Text multiclass classification


(Holiv) #1

Hello Forks,

I am doing text classification using Pytorch and Torchtext. Therefore, my problem is that i am getting a very low accuracy compared to the one i expected. Did i make any mistake in the computation of my accuracy or in the evaluation function?

  1. My dataset has 5 labels (1,2,3,4,5), i converted them to index_to_one_hot like this:

def index_to_one_hot(label):
sample_nums=label.size()[0]
one_hot=torch.tensor([0.,1.,2.,3.,4.])
one_hot=one_hot.view([1,5]).expand([sample_nums,5])
label=label.view([sample_nums,1]).expand([sample_nums,5])
one_hot=(label.float()==one_hot).float()
return one_hot

  1. My function that compute the accuracy is like this:

def compute_accuracy(preds, y):
p_top1=preds.topk(1,dim=1)[1]
y_top1=y.topk(1,dim=1)[1]
correct=(p_top1==y_top1).float().sum()
label_nums=preds.size()[0]
return correct,label_nums

  1. My training function is like this:
    #labels are called (Overall)
    #My x is (ReviewText)
    def train(model, iterator, optimizer, criterion):

    epoch_loss = 0
    epoch_cor = 0
    epoch_label=0
    model.train()
    for batch in iterator:
    optimizer.zero_grad()
    predictions = model(batch.ReviewText).squeeze(1)
    loss = criterion(predictions,batch.Overall)
    correct,label_nums= compute_accuracy(predictions, index_to_one_hot(batch.Overall))
    loss.backward()
    clip_gradient(model, 1e-1)
    optimizer.step()
    epoch_loss += loss.item()
    epoch_cor +=correct
    epoch_label+=label_nums
    return epoch_loss / len(iterator), epoch_cor/epoch_label

  2. My evaluation function is like this:
    def evaluate(model, iterator, criterion):
    epoch_loss = 0
    epoch_cor = 0
    epoch_label=0
    model.eval()
    with torch.no_grad():
    for batch in iterator:
    predictions = model(batch.ReviewText).squeeze(1)
    loss = criterion(predictions, batch.Overall)
    correct,label_nums = compute_accuracy(predictions, index_to_one_hot(batch.Overall))
    epoch_loss += loss.item()
    epoch_cor +=correct
    epoch_label+=label_nums
    return epoch_loss / len(iterator), epoch_cor/epoch_label

  3. I used CrossEntropyLoss() as the loss the function.

Thanks for any assistance.


#2

Your code to compute the accuracy seems to work for my dummy tensors.
Usually you wouldn’t need one-hot encoded targets, but anyway this code seems to be fine.
I guess the reason for the low accuracy might be somewhere else.
Did you play around with some hyperparameters (learning rate etc.)?
Is the model learning at the beginning at all?


(Holiv) #3

Thanks Dear @ptrblck . As i said, my target labels are (1,2,3,4,5) stars and my last layer is the linear layer self.label = nn.Linear(out_channels, output_size)

However, when i don’t use one hot to encode the targets, the following error is thrown.

y_top1=y.topk(1,dim=1)[1]

RuntimeError: Dimension out of range (expected to be in range of [-1, 0], but got 1)

Thank you.


#4

The target labels should be in the range [0, nb_classes-1], so you might want to subtract them by one.
If you don’t use one-hot encoded labels you won’t need to get the topk/argmax, since the labels already point to the class index.


(Holiv) #5

Thank you.
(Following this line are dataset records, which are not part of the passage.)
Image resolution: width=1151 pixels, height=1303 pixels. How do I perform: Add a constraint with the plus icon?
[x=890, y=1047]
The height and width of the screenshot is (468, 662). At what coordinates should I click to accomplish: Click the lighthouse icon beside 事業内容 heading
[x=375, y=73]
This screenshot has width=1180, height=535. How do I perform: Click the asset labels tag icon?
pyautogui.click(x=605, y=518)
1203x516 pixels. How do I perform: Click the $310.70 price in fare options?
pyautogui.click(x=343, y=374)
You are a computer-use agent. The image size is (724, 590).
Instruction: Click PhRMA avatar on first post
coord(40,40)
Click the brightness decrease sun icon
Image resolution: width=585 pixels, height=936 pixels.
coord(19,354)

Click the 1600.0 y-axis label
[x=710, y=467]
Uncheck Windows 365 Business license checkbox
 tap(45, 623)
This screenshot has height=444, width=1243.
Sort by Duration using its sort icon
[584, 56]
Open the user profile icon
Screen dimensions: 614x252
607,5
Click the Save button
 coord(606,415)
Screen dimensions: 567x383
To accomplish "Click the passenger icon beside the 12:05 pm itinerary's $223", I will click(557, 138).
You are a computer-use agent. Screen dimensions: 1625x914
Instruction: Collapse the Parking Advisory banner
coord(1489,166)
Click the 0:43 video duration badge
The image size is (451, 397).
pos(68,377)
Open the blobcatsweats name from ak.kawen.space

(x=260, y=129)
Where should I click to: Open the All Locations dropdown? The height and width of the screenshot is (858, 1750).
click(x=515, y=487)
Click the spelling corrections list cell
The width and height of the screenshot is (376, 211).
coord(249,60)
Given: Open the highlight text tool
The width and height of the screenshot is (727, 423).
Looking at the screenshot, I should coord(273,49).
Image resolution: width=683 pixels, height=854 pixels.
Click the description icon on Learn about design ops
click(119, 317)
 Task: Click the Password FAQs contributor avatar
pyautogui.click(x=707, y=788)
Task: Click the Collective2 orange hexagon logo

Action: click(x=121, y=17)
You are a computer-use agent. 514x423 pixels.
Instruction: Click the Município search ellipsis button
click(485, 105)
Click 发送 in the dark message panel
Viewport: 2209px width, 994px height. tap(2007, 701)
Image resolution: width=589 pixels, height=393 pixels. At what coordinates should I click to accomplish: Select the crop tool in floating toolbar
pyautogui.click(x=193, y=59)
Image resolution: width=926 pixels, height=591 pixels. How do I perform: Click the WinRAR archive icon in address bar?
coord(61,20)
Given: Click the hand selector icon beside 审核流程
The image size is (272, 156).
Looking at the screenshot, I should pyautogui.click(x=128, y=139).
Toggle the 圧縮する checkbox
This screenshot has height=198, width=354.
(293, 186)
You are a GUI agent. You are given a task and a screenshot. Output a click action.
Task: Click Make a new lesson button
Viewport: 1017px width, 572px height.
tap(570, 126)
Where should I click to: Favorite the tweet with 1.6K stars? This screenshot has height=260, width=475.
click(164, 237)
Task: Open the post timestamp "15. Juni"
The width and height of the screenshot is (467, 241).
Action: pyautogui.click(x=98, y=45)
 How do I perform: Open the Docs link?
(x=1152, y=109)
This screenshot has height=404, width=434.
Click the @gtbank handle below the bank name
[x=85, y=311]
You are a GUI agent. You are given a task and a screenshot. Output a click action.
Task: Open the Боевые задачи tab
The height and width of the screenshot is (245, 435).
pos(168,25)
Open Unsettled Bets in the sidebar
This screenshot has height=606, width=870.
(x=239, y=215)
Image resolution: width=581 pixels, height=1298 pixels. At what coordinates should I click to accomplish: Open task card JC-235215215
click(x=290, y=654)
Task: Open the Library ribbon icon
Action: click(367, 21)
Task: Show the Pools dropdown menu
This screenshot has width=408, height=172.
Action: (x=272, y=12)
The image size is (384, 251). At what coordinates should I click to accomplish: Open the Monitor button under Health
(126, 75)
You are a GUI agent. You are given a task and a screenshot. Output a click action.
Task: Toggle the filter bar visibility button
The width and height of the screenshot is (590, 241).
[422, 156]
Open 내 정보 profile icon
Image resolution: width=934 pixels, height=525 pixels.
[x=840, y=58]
If possible you can send me that dummy tensors you tested that. I can help more.:pray:


#6

Sure! I just used these random input and checked the result manually:

label = torch.randint(0, 5, (10,))
index_to_one_hot(label)
preds = torch.randn(10, 5)
compute_accuracy(preds, index_to_one_hot(label))

(Anton Melnikov) #7

If you are training your model to do multilabel classification, where each input may belong to multiple targets, CrossEntropyLoss may not be a good idea. At the core of it, CrossEntropyLoss computes the softmax of the output, which means the probability of all output classes will be part of the same probability distribution. That is good for training a multiclass classifier, which has to assign only one, “best” target class to each input, based on the highest probability.

In most multilabel tasks, you need to compute independent probabilities of each output class. For that, your output nonlinearity should be a sigmoid, and I’ve found that a good loss function is MultiLabelSoftMarginLoss.


(Holiv) #8

Thank you for your reply. I confused the title, It is multiclass classification. The labels for my five classes are: 1,2,3,4,5.